SOURCE DOCUMENT:
-.-.-

TAXATION

The principal forms of taxation in Vietnam are:

  • Business income tax (BIT)
  • Withholding taxes
  • Import and Export duties
  • Value added tax (VAT)
  • Royalties
  • Special sale tax (SST)

Each of these form of taxation is administered by General Department of Taxation (GDT)  under Ministry of Finance (MOF) except for import and export duties, which are payable  to General Department of Custom. They are administered at national level; there are no local taxes. However, provincial tax department are responsible for collecting taxes and for tax audits. 

Vietnam has signed over 30 Double Taxation Agreements (DTAs), of which 7 currently remain to be ratified. Notably there are signed and ratified DTAs with Australia, China, France, Germany, Japan, Malaysia, Singapore, Thailand and Russia.

 

- Business Income Tax
- Import Export Tariffs
- V.A.T (Value Added Tax)
-  Royalties
- Special Sales Tax (excise tax)
   
I-Business Income Tax (BIT):

1.Standard rate of BIT:

As from 1 January 2004, the standard rate of BIT applying to newly established domestic enterprises and to newly established FIEs is 28%.

 To benefit from BIT incentives a new investment project, being an investment project for which an investment license or an investment incentives certificate is issued on or after 12 February 2007, must satisfy one of the following conditions:

o       It must invest in one of the trades or sectors referred to in APPENDIX in the attached to Decree 24/2007/ND-CP dated 12 February 2006.

-.-.-

DATA LISTING:
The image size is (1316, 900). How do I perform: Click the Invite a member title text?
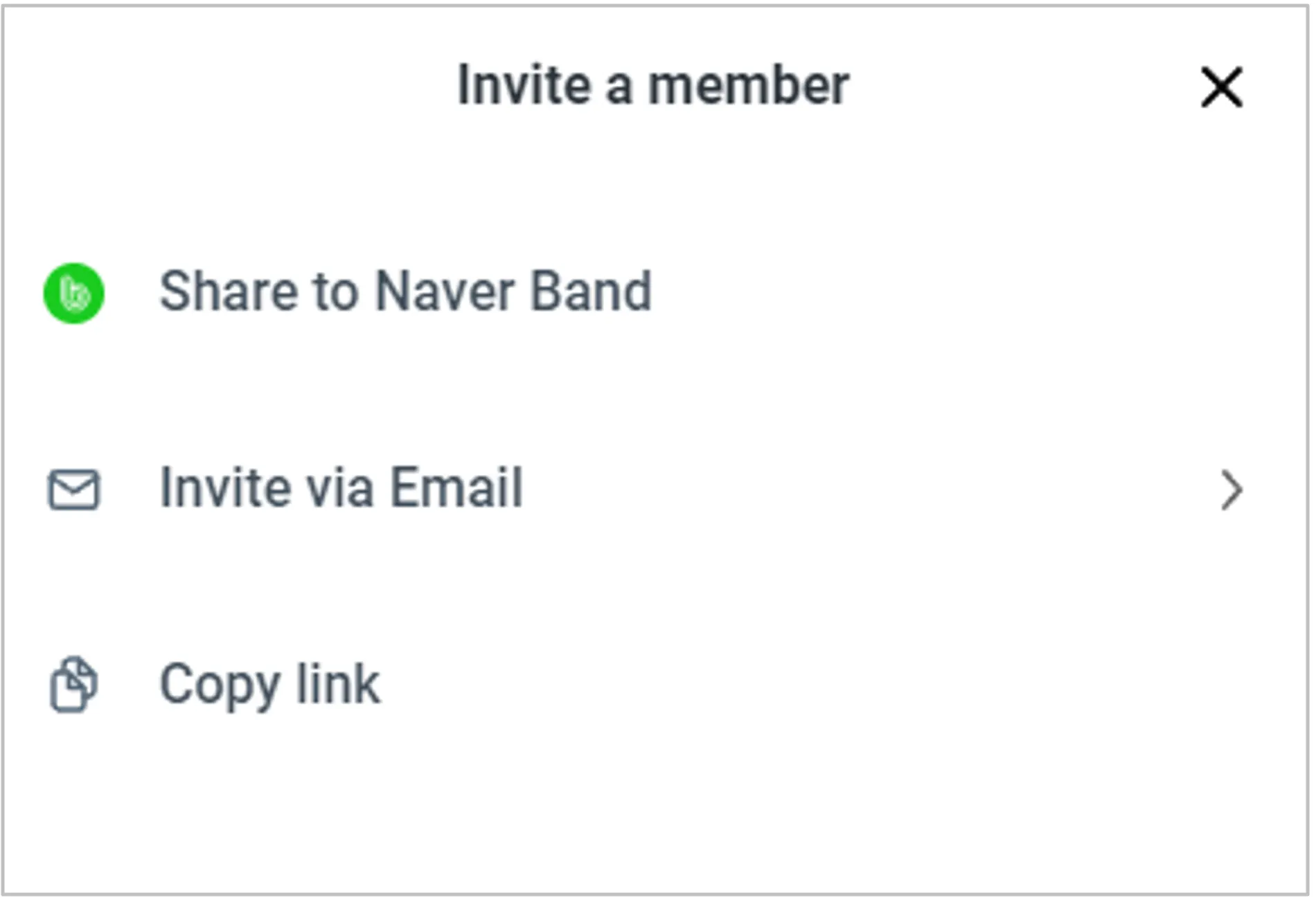click(652, 86)
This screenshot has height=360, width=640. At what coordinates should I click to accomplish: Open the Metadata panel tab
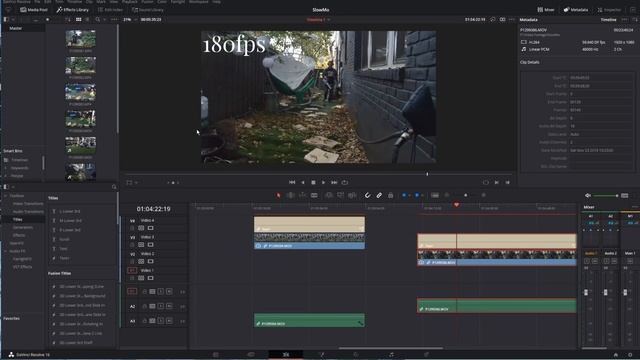click(x=576, y=9)
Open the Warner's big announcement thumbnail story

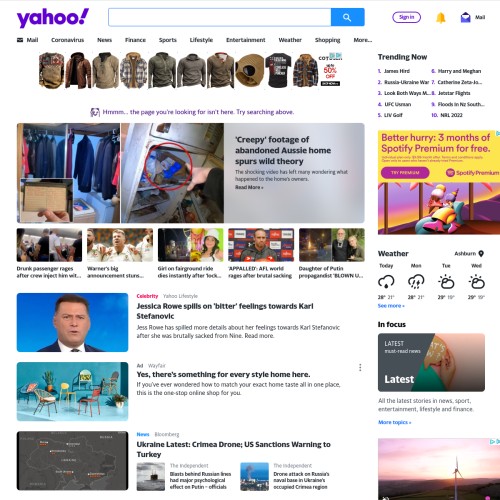coord(120,253)
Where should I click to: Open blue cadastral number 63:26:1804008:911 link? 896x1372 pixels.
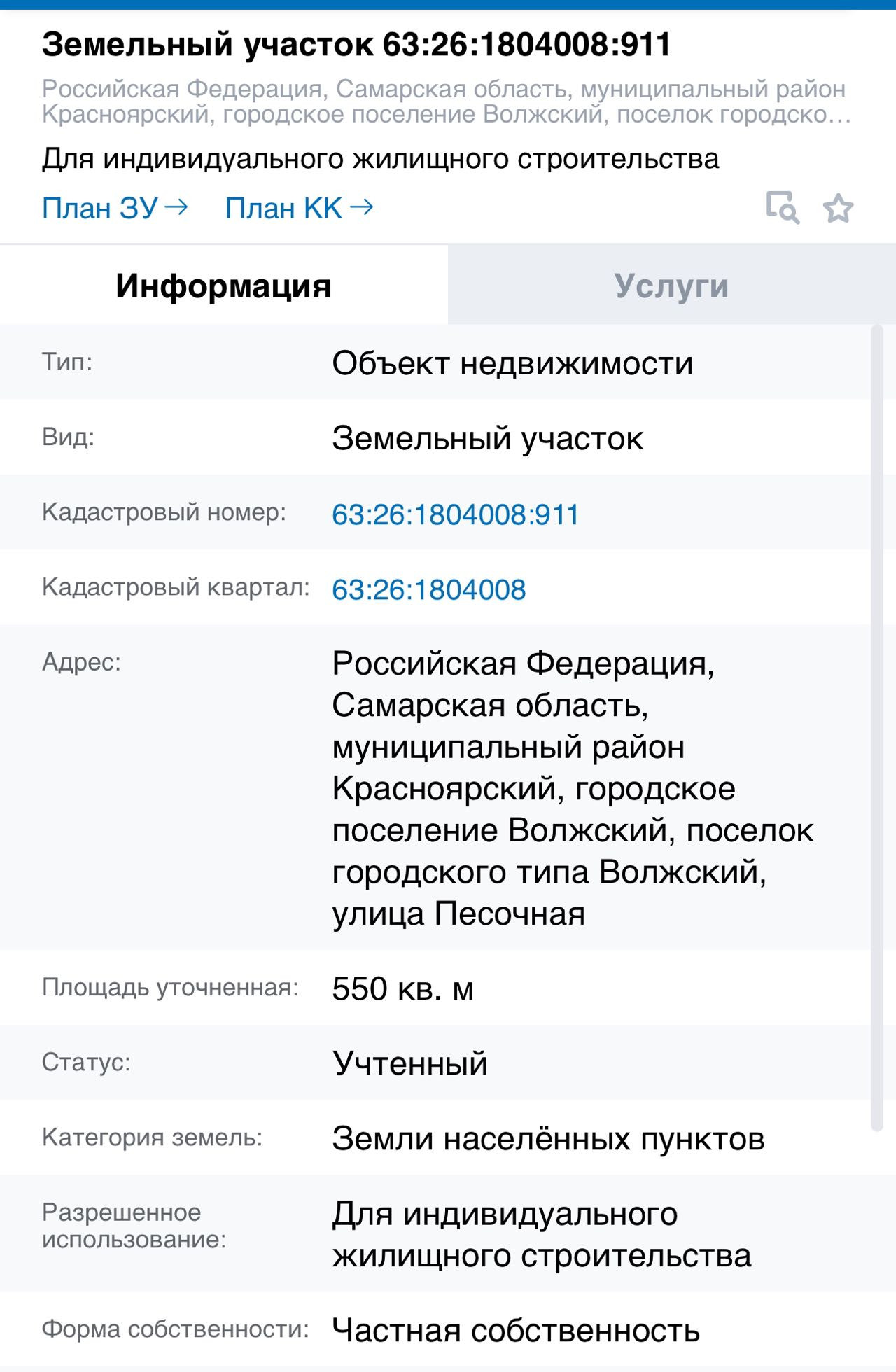pyautogui.click(x=456, y=514)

-.-.-

DIRECTIVES:
1. Answer these questions from the text on taxation in Vietnam.
(a) Which body receives import and export duties?
(b) How many of Vietnam's signed Double Taxation Agreements currently remain to be ratified?
(c) What standard rate of business income tax applies to newly established domestic enterprises and FIEs from 1 January 2004?
2. Recast the paragraph of the taxation text that opens with "Each of these form of taxation" as a short bulleted list that keeps its main facts.
3. Write the next part of the text on taxation in Vietnam, picking up right after its final sentence.
The material is not needed for this work.

EXERCISE RESPONSES:
1.
(a) The General Department of Custom.
(b) Seven.
(c) 28%.

2.
- The General Department of Taxation (GDT), under the Ministry of Finance (MOF), administers all of these taxes except import and export duties.
- Import and export duties are paid to the General Department of Custom.
- All taxes are administered at the national level, and there are no local taxes.
- Provincial tax departments collect taxes and carry out tax audits.

3.
 o       For areas where investment is encouraged as referred to  in APPENDIX II in the attached  Decree 24/2007/ND-CP dated 12 February 2006.

APPENDIX II in the attached to Decree 24 set out a list of regions in Vietnam with difficult socio-economic condition and especially difficult socio-economic condition.
 

2.Preferential BIT rates are available as follows:

a.

20% applies for a period of 10 years from the time when a business start operating, to (1) a business establishment newly established to carry out an investment project belonging to the sectors referred to in SECTION B of APPENDIX I or an investor who commences business in difficult socio-economic condition region of APPENDIX II.

b.

15% applies for a period of 12 years from the time when a business start operating, to   business establishments newly established  to carry out  investment projects listed in SECTION B of APPENDIX I and to be executed in an area referred to in difficult socio-economic condition region of APPENDIX II

c.

10% applies for a period of 15 years from the time when a business start operating, to   business establishments newly established  to carry out  investment projects  belonging to the sectors referred to in SECTION A of APPENDIX I or to be executed in an area referred to in especially difficult socio-economic condition region of APPENDIX II
 

 

At the end of the relevant term referred to above, a business establishment newly established to carry out  an investment project must pay the standard BIT rate of 28%
 

3.

BIT Exemption
 

a.

Exemption from payment of BIT are available for between 2 and 4 years, depending on whether the investment is in APPENDIX I or in APPENDIX II region.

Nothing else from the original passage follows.